8. The method for evaluating the life of an ultrafiltration membrane according to claim 6 or 7, characterized in that: The model parameters corresponding to the primary life assessment model include the slope of the first fitting curve, the intercept of the first fitting curve, the slope of the second fitting curve, and the intercept of the second fitting curve; In the process of evaluating each primary life assessment model and adjusting each primary life assessment model based on the evaluation results, the following steps are performed: Evaluate the goodness of fit and prediction accuracy of each primary life assessment model; Determine whether the goodness of fit of each primary life evaluation model is greater than a preset goodness of fit value, and whether the prediction accuracy of each primary life evaluation model is greater than a preset accuracy value; In response to the goodness of fit of each primary life assessment model being greater than a preset goodness of fit value, and the prediction accuracy of each primary life assessment model being greater than a preset accuracy value, the parameters of each primary life assessment model are not adjusted; In response to the fact that the goodness of fit of the primary life evaluation model is not greater than the preset goodness value, or the prediction accuracy of the primary life evaluation model is not greater than the preset accuracy value, the parameters of the corresponding primary life evaluation model are adjusted until the goodness of fit of the corresponding primary life evaluation model is greater than the preset goodness of fit value, and the prediction accuracy of the corresponding primary life evaluation model is greater than the preset accuracy value.

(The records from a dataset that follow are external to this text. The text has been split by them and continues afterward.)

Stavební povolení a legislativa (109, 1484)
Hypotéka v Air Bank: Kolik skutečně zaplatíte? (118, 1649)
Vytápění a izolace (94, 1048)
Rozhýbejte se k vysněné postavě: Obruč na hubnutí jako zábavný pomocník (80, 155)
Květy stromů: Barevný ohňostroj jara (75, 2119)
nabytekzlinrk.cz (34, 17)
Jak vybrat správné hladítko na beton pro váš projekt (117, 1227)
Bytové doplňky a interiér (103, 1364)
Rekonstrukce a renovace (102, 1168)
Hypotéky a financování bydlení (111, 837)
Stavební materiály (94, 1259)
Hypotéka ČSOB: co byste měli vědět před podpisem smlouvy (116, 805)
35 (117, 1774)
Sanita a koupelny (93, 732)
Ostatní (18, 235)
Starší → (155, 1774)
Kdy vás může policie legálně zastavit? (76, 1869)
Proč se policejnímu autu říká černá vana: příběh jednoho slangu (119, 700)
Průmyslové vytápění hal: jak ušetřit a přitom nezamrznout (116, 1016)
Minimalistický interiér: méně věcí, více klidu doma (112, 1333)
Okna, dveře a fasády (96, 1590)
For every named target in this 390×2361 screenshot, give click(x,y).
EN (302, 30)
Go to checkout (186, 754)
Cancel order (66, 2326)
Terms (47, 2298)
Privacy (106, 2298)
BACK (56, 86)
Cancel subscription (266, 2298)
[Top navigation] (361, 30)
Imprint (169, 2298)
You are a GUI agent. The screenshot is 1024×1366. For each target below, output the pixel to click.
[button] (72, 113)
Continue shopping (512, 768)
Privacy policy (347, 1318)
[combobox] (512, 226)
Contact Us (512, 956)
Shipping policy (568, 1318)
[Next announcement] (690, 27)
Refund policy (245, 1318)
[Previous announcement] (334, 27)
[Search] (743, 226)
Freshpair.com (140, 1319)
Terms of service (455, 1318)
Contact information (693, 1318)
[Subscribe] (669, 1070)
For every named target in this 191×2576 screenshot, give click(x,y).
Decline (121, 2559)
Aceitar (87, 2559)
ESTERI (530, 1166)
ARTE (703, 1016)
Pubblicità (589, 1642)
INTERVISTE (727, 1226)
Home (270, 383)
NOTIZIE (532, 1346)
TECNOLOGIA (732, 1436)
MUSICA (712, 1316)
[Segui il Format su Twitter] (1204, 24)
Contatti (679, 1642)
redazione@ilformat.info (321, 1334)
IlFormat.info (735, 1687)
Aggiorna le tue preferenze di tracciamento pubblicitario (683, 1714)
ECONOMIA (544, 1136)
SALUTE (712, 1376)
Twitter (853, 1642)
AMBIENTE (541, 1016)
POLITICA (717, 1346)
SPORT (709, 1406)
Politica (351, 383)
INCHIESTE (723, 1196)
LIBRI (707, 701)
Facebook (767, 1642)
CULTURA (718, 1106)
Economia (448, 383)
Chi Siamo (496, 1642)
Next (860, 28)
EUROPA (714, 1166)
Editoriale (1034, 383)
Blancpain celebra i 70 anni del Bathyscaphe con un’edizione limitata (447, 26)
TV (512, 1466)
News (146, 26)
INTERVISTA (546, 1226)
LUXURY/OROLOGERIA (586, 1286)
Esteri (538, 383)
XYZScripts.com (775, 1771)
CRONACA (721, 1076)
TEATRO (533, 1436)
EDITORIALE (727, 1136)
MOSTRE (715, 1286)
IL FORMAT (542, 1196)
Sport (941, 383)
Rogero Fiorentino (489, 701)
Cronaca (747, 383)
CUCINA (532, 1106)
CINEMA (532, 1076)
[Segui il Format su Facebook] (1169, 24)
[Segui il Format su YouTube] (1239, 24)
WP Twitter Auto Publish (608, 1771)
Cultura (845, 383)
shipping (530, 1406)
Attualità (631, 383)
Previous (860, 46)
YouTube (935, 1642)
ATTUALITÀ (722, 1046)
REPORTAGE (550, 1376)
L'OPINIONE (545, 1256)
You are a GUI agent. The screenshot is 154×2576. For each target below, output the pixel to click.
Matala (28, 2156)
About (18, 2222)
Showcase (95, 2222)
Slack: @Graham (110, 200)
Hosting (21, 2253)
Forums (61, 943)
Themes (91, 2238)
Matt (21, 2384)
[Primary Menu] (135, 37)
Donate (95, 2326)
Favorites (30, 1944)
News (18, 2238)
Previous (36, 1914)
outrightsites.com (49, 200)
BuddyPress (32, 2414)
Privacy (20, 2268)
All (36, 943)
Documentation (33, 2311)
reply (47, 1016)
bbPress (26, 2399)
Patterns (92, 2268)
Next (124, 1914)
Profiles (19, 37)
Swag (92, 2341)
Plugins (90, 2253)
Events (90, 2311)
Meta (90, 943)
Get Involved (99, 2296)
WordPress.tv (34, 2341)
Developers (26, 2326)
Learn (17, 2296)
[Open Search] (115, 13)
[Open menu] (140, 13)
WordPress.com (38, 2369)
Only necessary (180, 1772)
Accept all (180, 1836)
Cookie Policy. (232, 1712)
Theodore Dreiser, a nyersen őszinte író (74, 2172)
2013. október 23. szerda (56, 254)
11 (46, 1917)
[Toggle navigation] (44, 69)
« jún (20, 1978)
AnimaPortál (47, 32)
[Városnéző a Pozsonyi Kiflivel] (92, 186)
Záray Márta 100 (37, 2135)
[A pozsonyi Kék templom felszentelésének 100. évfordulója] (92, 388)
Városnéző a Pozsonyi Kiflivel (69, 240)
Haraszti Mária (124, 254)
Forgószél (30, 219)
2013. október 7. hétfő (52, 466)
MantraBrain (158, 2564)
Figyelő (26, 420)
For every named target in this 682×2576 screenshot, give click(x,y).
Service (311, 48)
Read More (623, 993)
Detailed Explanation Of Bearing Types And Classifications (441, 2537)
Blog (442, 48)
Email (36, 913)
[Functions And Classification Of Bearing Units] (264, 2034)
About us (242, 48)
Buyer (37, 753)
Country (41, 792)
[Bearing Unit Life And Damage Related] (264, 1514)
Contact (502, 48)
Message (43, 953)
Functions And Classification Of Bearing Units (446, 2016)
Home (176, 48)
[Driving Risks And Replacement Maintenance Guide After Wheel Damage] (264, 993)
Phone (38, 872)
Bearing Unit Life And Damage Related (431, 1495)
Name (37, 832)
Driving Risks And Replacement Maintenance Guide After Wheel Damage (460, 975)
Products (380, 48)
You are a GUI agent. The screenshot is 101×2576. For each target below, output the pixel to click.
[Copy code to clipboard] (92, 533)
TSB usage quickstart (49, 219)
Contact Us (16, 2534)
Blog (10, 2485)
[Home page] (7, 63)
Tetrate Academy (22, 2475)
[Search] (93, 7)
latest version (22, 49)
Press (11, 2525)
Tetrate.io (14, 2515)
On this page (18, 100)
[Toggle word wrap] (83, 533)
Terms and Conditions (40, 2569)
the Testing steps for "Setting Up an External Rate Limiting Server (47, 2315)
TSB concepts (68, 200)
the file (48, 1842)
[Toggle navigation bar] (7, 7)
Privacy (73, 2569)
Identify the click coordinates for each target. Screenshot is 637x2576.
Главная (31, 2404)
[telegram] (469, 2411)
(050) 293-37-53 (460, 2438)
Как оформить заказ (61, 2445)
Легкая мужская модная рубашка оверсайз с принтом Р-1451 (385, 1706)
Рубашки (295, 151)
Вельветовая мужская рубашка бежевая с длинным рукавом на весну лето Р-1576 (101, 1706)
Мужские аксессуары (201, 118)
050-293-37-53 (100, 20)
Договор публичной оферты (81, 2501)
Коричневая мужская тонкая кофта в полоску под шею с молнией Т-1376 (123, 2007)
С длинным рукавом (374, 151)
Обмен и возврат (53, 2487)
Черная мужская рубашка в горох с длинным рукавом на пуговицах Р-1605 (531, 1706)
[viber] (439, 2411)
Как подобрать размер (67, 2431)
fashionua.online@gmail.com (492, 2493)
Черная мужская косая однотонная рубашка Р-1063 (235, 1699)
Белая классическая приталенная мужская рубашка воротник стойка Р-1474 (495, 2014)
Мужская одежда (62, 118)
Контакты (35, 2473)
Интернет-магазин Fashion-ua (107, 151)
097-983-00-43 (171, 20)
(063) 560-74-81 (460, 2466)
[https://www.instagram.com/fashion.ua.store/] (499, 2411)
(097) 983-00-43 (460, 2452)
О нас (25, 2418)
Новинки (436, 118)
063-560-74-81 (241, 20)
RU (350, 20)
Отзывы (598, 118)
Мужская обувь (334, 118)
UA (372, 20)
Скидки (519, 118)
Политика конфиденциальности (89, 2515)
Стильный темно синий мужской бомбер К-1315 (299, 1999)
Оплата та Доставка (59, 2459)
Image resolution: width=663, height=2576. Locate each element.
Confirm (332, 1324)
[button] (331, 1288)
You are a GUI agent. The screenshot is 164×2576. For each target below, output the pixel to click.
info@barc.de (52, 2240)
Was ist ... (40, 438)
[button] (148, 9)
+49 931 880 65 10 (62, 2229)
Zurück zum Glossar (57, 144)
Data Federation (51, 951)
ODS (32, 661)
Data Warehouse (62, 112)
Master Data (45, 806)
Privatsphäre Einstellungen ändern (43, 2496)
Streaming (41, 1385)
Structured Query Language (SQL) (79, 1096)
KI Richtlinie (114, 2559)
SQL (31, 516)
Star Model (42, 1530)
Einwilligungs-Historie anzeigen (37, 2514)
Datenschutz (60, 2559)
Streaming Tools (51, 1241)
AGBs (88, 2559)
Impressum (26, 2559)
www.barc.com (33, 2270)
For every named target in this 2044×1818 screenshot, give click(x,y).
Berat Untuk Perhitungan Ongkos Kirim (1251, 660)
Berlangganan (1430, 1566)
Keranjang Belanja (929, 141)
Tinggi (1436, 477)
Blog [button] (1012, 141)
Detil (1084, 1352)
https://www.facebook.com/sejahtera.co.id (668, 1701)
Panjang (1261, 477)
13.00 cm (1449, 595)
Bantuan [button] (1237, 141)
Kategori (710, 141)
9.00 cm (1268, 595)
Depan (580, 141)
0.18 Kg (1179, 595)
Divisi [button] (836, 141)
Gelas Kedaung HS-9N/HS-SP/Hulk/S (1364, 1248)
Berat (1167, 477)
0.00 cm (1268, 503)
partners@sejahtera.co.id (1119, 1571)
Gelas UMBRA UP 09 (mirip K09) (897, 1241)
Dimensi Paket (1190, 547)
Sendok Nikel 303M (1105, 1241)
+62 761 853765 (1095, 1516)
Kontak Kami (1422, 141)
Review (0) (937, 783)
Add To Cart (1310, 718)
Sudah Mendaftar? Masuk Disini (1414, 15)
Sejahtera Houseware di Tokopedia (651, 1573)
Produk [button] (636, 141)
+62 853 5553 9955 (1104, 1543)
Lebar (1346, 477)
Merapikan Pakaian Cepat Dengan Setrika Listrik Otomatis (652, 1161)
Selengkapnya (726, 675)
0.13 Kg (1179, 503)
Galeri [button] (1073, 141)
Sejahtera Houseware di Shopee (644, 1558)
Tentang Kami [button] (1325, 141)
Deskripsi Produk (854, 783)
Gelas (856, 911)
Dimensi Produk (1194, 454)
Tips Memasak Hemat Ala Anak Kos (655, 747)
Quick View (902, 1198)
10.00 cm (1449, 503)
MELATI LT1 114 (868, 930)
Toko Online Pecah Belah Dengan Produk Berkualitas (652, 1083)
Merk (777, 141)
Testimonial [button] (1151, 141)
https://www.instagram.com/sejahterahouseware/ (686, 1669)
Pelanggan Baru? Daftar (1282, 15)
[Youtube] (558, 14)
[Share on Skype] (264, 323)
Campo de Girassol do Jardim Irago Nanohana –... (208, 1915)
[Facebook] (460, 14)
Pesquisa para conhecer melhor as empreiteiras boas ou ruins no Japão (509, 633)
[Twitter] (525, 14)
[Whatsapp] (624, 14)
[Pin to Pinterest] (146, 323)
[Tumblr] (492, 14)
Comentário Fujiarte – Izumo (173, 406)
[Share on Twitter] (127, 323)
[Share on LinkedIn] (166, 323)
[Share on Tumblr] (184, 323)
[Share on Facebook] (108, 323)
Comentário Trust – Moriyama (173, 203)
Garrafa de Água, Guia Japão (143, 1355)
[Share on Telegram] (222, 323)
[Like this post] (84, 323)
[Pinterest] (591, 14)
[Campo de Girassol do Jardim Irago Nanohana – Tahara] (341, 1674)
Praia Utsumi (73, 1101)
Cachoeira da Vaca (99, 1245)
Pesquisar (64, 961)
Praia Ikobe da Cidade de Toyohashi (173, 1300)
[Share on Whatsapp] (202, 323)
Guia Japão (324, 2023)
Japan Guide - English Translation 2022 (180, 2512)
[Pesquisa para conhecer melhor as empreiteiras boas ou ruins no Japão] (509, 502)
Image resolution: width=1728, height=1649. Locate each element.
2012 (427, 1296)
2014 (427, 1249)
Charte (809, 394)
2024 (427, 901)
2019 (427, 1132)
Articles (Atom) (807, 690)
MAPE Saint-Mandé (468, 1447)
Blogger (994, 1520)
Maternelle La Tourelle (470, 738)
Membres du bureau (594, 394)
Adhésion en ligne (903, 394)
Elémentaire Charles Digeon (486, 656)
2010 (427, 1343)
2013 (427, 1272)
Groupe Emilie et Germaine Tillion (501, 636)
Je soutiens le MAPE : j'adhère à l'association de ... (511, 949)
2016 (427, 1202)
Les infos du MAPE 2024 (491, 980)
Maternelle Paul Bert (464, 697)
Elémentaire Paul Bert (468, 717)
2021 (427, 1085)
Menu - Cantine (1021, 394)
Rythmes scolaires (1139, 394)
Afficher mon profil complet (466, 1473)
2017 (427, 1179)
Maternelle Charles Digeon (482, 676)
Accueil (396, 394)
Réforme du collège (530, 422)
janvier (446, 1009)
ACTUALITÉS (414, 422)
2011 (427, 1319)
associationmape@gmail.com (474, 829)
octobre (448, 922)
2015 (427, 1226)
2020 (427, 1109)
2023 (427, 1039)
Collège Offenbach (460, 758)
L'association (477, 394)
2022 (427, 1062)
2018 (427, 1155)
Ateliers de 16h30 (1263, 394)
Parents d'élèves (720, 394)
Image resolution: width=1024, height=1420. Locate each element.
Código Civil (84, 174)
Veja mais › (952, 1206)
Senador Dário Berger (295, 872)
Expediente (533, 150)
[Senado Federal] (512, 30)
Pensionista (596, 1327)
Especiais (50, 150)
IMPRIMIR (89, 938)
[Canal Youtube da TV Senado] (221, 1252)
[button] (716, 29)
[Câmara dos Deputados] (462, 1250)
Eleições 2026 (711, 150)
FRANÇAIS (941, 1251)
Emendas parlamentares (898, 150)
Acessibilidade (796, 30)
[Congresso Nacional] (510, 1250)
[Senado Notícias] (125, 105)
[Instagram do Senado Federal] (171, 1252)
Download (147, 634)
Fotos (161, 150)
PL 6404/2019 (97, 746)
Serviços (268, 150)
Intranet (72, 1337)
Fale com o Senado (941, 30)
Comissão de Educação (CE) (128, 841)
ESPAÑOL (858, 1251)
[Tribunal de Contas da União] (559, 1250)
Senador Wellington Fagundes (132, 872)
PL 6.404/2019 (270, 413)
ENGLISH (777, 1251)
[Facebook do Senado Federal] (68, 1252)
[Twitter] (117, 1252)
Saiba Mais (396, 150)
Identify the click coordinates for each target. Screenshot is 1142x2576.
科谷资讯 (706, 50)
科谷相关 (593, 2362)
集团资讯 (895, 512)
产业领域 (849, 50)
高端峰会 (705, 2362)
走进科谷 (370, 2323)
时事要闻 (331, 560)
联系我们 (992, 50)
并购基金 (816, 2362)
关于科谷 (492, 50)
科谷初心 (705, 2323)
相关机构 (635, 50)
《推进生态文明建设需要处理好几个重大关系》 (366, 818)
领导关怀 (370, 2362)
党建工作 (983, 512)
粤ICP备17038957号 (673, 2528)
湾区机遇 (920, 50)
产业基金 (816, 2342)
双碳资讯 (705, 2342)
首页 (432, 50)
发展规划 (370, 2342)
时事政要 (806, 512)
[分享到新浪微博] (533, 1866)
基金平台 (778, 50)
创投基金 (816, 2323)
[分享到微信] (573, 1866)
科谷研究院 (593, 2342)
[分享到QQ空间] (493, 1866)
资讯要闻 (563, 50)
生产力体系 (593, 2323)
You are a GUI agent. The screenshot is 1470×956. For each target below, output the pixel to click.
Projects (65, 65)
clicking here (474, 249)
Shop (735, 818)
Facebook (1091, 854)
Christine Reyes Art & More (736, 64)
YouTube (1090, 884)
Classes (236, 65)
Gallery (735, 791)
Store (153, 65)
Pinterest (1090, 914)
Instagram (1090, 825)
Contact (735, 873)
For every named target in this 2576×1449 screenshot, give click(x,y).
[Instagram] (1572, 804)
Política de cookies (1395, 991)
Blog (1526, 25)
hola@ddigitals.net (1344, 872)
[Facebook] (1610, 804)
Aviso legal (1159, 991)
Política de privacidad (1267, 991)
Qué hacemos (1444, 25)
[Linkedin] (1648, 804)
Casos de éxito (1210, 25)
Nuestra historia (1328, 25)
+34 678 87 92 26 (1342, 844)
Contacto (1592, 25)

9. The method for evaluating the life of an ultrafiltration membrane according to claim 1, characterized in that: In the process of obtaining a plurality of life prediction values ​​corresponding to the ultrafiltration membrane array, each life evaluation model performs the following steps: Acquire data corresponding to the auxiliary indicator of life assessment at the intersection of the first fitting curve and the second fitting curve in the corresponding coordinate system; The data corresponding to the auxiliary indicators of life assessment are converted into life prediction values.

10. An ultrafiltration membrane life assessment system, characterized in that: The system includes a front-end module, a back-end module, a database module and an algorithm module; The front-end module is used to receive instructions input by the user and display the corresponding data stored in the database module based on the instructions; The back-end module is used to receive the data sent by the front-end module and pass the data to the algorithm module for processing; The database module is used to store data corresponding to multiple ultrafiltration membrane evaluation indicators within a historical operation cycle; The algorithm module is used to execute the ultrafiltration membrane life assessment method as described in any one of claims 1-9.